Mechanism of Action:
Solriamfetol functions by: The specific mechanism of action is unknown but it may be through its activity as a dopamine and norepinephrine reuptake inhibitor. This mechanism highlights the drug's role in inhibiting or promoting specific biological pathways, contributing to its therapeutic effects.
Toxicity:
Categories:
Solriamfetol is categorized under the following therapeutic classes: Acids, Acyclic, Adrenergic Agents, Adrenergic Uptake Inhibitors, Agents producing tachycardia, Agents that produce hypertension, Amino Acids, Amino Acids, Aromatic, Amino Acids, Cyclic, Amino Acids, Peptides, and Proteins, Antidepressive Agents, Central Nervous System Agents, Central Nervous System Depressants, Centrally Acting Sympathomimetics, Dopamine Agents, Dopamine And Norepinephrine Reuptake Inhibitors, Dopamine Uptake Inhibitors, Drugs that are Mainly Renally Excreted, MATE 1 Substrates, MATE substrates, Nervous System, Norepinephrine Reuptake Inhibitor, OCT2 Substrates, Psychoanaleptics, Psychostimulants, Agents Used for ADHD and Nootropics, Wakefulness-Promoting Agents. These classifications highlight the drug's diverse therapeutic applications and its importance in treating various conditions.

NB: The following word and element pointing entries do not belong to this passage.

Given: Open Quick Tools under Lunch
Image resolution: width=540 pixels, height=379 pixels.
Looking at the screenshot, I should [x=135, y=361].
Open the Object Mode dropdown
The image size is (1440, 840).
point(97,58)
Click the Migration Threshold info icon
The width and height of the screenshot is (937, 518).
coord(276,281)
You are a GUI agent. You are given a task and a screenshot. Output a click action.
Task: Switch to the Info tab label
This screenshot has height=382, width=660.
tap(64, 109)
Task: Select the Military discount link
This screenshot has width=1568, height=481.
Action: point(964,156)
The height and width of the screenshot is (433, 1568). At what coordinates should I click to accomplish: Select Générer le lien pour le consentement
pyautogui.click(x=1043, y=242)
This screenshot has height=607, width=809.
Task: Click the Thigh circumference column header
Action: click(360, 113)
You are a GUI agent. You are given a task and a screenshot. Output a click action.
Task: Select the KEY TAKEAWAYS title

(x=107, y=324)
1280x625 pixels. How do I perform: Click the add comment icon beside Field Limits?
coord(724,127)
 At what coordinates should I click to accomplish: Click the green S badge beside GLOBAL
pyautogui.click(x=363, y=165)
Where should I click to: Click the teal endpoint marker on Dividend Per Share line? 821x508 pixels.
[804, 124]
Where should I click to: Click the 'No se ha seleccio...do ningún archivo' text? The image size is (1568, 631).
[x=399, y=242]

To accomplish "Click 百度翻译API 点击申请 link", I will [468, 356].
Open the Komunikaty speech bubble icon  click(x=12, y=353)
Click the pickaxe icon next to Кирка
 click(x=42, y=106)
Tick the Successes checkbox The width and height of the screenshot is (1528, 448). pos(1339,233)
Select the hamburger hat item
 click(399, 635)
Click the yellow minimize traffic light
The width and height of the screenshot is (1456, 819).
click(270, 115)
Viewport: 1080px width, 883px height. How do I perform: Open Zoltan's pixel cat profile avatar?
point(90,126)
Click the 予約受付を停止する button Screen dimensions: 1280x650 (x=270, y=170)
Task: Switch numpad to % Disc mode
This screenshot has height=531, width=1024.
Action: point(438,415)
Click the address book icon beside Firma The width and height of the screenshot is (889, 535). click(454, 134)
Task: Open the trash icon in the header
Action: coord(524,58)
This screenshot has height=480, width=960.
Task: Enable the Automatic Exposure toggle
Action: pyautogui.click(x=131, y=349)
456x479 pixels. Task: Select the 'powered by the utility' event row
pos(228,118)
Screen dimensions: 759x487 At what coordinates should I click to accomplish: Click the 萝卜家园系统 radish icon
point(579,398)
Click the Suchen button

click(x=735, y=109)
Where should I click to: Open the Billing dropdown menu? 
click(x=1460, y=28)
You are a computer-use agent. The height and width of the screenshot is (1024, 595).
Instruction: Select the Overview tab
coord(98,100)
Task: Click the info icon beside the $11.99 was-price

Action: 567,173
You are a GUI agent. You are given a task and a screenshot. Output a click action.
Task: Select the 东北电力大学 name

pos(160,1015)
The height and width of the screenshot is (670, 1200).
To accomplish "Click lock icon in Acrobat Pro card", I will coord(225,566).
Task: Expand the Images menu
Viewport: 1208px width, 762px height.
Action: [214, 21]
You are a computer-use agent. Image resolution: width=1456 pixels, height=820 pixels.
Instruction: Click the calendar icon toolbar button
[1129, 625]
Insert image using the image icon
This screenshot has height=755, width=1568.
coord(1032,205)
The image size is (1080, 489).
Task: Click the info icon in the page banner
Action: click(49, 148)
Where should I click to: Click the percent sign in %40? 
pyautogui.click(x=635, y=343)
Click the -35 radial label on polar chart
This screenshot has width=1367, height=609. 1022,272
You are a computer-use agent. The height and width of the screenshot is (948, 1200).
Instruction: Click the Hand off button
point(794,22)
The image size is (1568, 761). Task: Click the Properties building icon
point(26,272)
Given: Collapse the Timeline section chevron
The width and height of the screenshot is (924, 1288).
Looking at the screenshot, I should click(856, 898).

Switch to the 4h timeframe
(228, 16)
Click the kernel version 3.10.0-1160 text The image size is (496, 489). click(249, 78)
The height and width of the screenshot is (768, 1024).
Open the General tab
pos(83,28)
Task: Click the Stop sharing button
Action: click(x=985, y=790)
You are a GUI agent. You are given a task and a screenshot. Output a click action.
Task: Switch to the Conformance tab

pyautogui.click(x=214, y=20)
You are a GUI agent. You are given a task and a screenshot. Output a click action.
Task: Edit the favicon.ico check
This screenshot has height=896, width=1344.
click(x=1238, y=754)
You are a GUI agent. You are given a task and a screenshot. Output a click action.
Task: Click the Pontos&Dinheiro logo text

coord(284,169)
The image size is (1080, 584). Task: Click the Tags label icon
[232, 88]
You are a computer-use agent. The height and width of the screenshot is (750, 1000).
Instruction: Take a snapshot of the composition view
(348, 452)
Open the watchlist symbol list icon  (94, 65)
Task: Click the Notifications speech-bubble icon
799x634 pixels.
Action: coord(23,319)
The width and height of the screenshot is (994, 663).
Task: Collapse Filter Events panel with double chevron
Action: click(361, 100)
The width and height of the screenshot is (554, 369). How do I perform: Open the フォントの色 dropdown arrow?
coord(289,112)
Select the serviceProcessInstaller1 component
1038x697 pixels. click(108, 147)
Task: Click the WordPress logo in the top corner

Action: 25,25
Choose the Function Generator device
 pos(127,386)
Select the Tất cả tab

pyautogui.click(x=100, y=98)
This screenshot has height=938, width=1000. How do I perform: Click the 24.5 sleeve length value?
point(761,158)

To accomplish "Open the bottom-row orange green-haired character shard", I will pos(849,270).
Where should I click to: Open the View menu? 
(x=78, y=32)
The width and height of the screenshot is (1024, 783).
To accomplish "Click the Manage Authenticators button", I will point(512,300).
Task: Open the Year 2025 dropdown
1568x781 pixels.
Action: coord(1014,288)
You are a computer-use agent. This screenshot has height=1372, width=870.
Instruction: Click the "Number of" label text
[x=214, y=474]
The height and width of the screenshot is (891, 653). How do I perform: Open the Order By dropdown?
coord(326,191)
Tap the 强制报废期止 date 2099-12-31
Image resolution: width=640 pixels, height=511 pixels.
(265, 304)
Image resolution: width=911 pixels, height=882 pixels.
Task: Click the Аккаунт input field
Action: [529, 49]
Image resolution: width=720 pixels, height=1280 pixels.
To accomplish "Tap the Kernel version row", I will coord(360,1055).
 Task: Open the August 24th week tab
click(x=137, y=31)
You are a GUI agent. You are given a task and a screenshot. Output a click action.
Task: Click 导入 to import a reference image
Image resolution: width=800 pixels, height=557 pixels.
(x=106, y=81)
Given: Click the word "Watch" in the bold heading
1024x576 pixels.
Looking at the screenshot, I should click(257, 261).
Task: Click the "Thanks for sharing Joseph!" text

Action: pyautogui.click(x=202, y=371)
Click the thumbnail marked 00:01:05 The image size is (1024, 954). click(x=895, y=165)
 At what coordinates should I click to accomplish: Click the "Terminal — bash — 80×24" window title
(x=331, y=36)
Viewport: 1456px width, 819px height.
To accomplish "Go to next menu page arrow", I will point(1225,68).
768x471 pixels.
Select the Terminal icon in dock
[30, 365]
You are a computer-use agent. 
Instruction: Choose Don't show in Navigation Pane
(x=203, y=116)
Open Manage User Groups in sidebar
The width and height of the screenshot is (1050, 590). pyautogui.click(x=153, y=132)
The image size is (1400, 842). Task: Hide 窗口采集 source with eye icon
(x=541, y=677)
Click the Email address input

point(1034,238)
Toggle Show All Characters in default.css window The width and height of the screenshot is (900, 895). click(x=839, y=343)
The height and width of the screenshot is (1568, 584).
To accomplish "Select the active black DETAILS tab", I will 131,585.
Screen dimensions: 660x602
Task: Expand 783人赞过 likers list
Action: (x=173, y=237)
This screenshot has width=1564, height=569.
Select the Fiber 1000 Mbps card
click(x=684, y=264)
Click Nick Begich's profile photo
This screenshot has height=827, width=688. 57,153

Solriamfetol is a type of Central Nervous System Agents
Central Nervous System (CNS) Agents are a crucial category of pharmaceutical Active Pharmaceutical Ingredients (APIs) that specifically target the central nervous system. The CNS encompasses the brain and spinal cord, playing a vital role in regulating and controlling various bodily functions, including cognition, movement, emotions, and sensory perception. These agents are designed to interact with specific receptors, enzymes, or ion channels within the CNS to modulate neural activity and restore normal functioning.
CNS agents comprise a diverse range of pharmaceutical APIs, including analgesics, anesthetics, antipsychotics, sedatives, hypnotics, anti-epileptics, and antidepressants. Each subcategory addresses distinct neurological disorders and conditions. For instance, analgesics alleviate pain by targeting receptors in the brain and spinal cord, while antipsychotics are employed to manage psychosis symptoms in mental illnesses such as schizophrenia.
The development of CNS agents involves rigorous research, molecular modeling, and extensive clinical trials to ensure safety, efficacy, and specific target engagement. Pharmaceutical companies invest significant resources in identifying novel drug targets, synthesizing new compounds, and optimizing their pharmacological properties. These agents undergo rigorous regulatory evaluations and must adhere to stringent quality standards and guidelines.
Given the prevalence of CNS disorders globally, the market demand for effective CNS agents is substantial. The development of innovative CNS APIs not only improves patient outcomes but also provides valuable commercial opportunities for pharmaceutical companies. Continued advancements in CNS agent research and development hold the promise of groundbreaking therapies that can improve the quality of life for individuals affected by neurological conditions.